──────── Provided information ────────
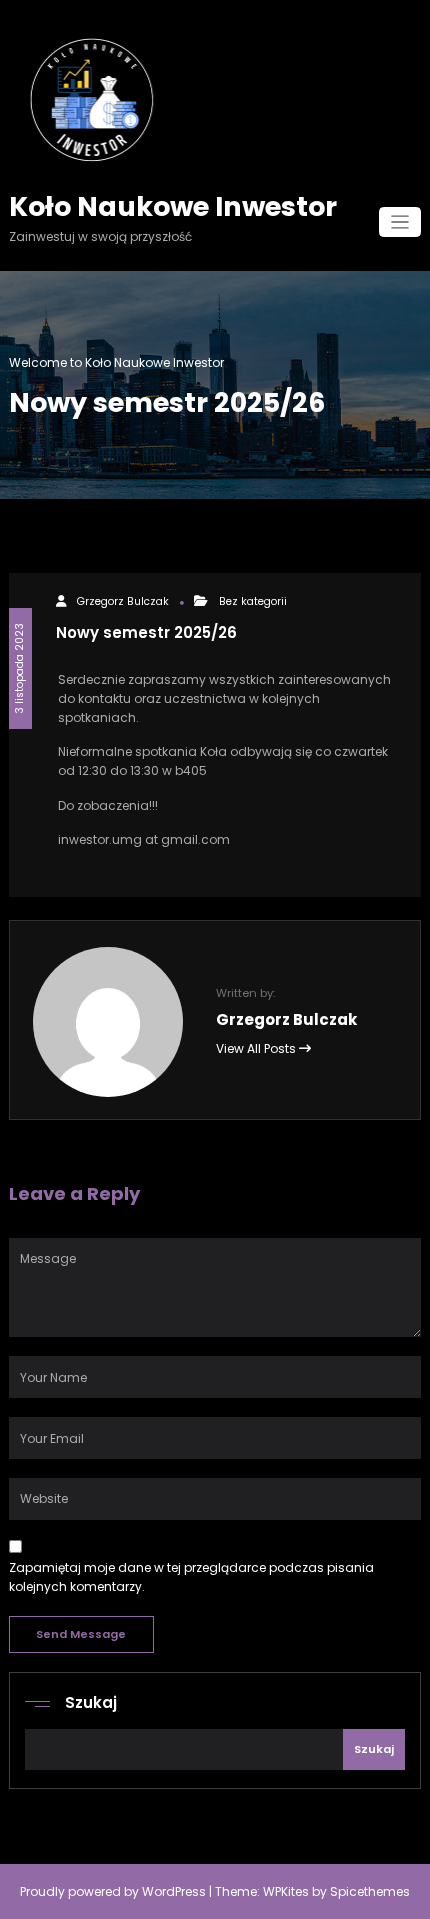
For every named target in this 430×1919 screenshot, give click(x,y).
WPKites (287, 1891)
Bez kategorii (253, 601)
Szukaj (91, 1702)
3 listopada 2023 (19, 668)
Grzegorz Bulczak (123, 601)
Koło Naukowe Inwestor (173, 206)
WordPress (174, 1891)
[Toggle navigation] (400, 222)
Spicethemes (370, 1891)
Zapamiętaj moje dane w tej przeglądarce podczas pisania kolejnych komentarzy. (191, 1577)
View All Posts (257, 1048)
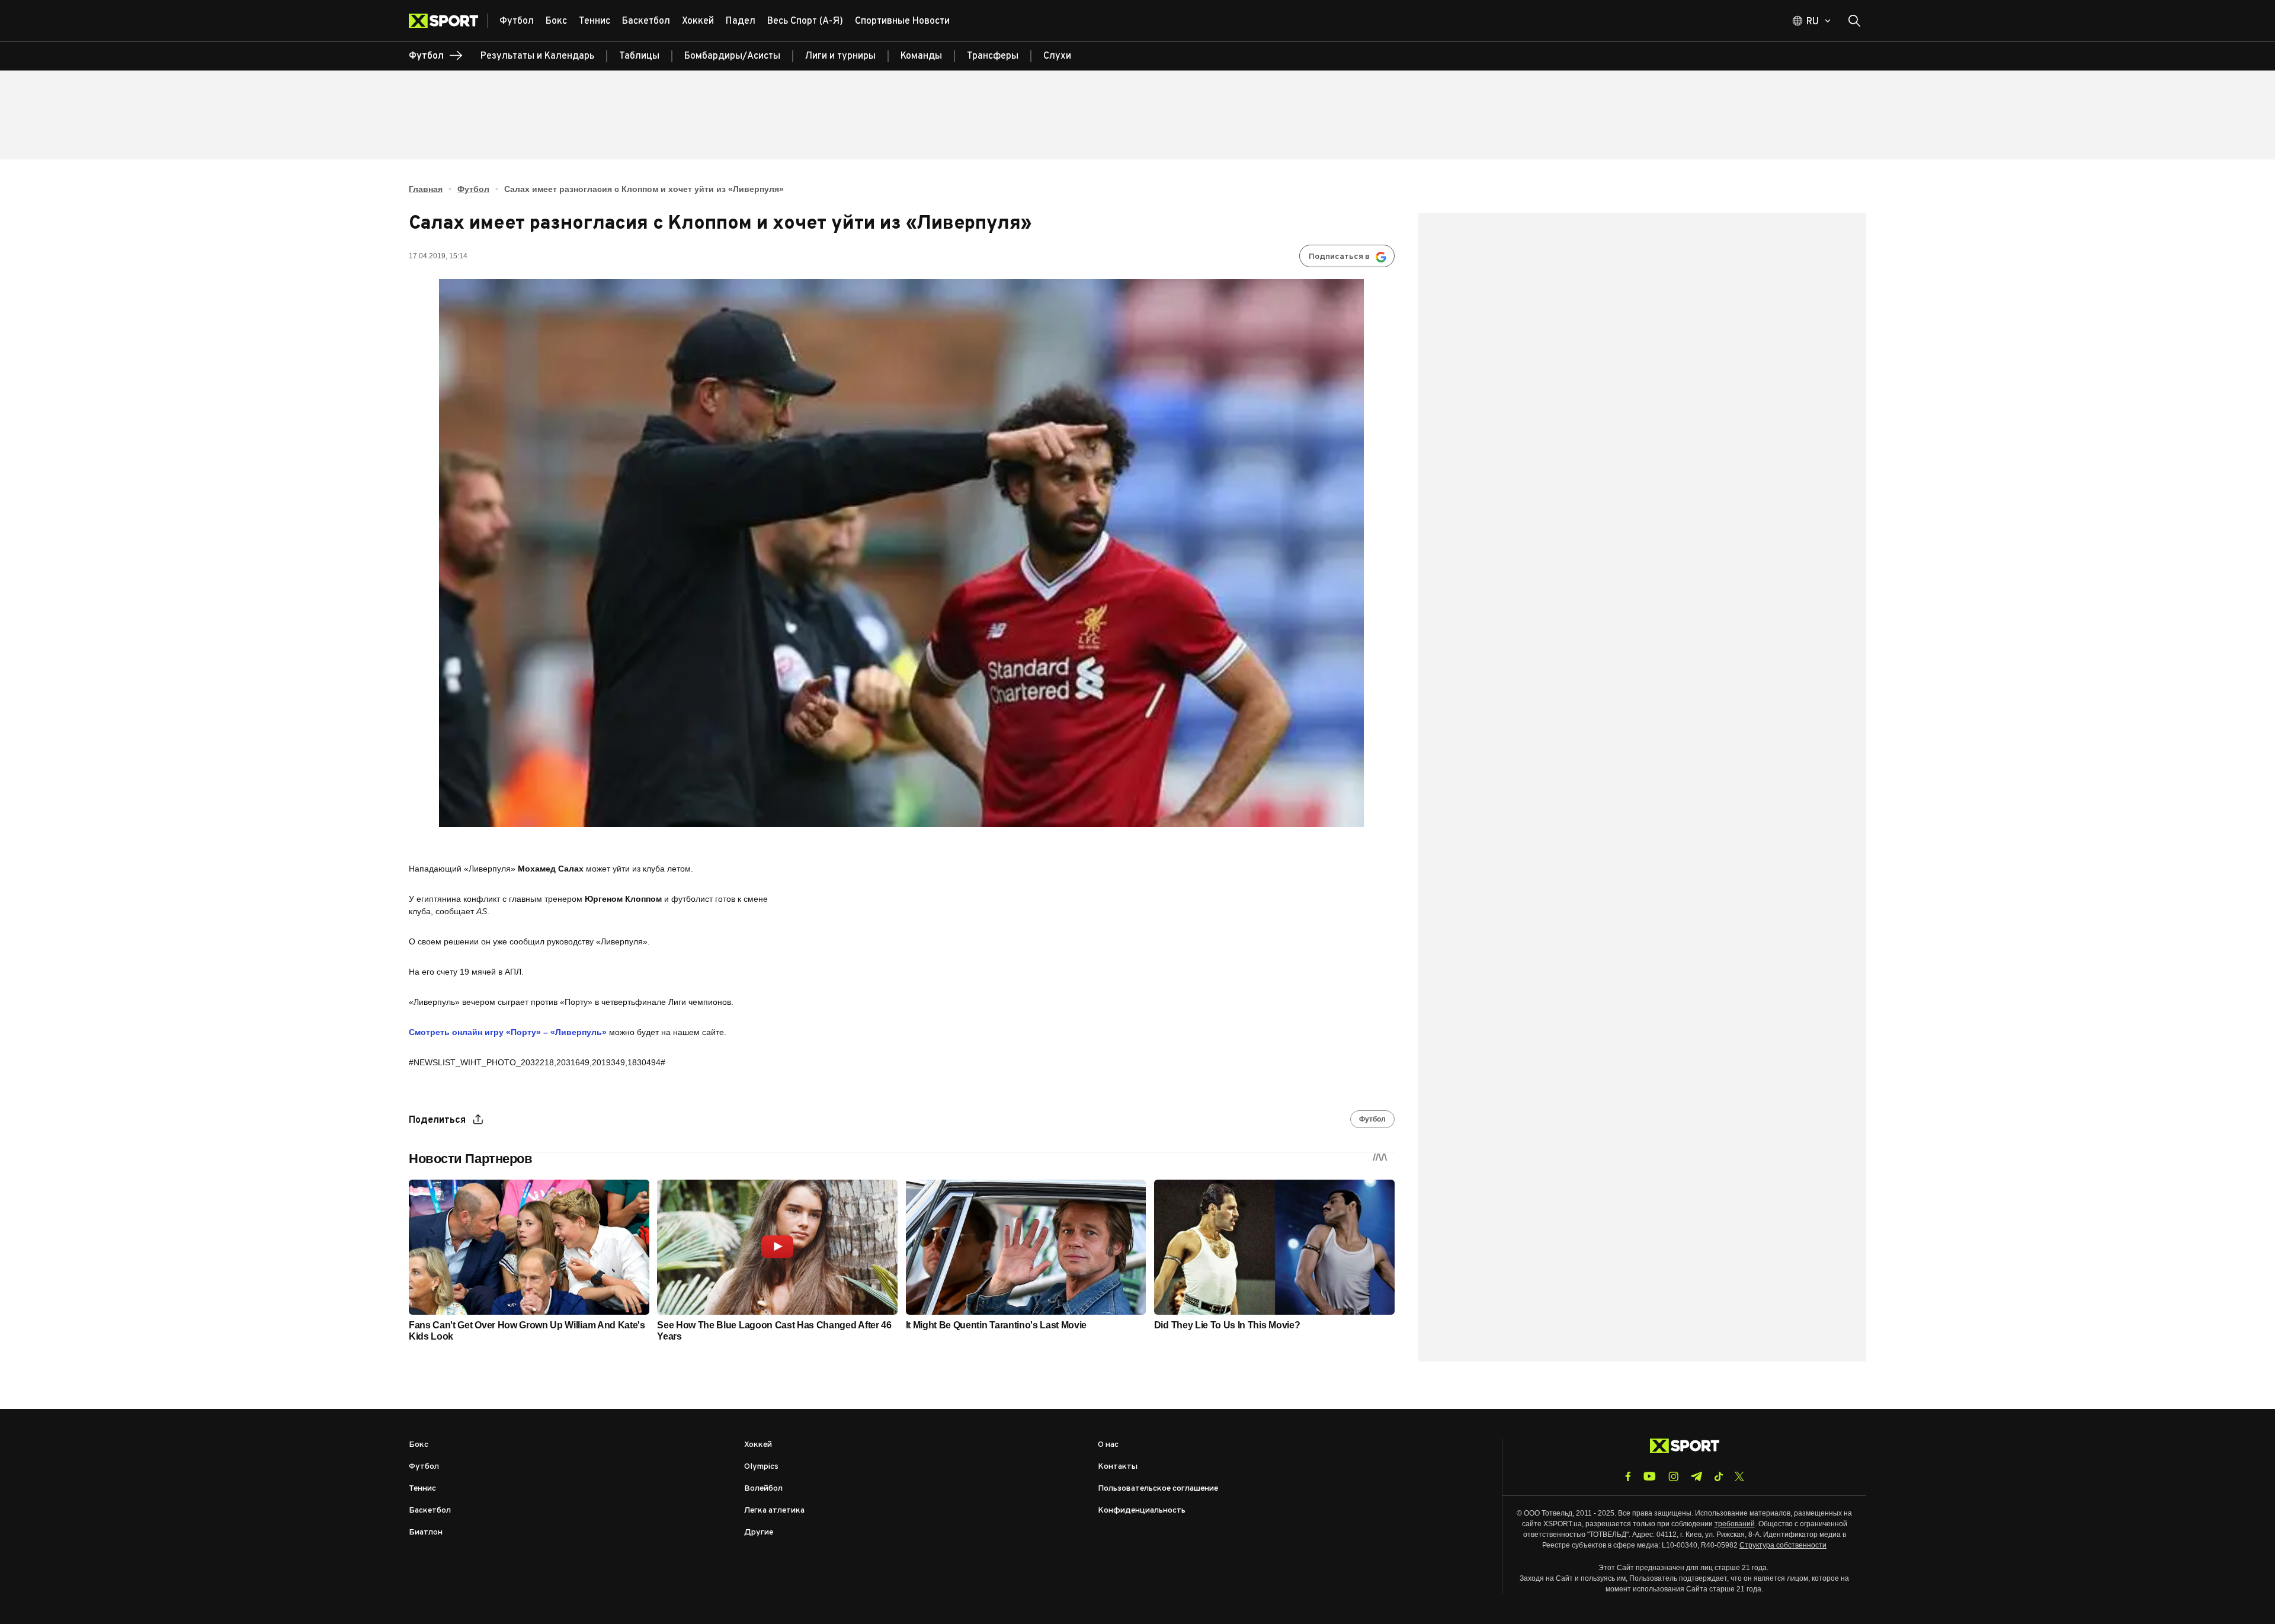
────────
Task item -> Make an exact copy of the lines from the one holding "Spicethemes (370, 1891)" through the end of the material, both ends included, and keep the pictures out of it.

Answer to the problem ->
Spicethemes (370, 1891)
Zapamiętaj moje dane w tej przeglądarce podczas pisania kolejnych komentarzy. (191, 1577)
View All Posts (257, 1048)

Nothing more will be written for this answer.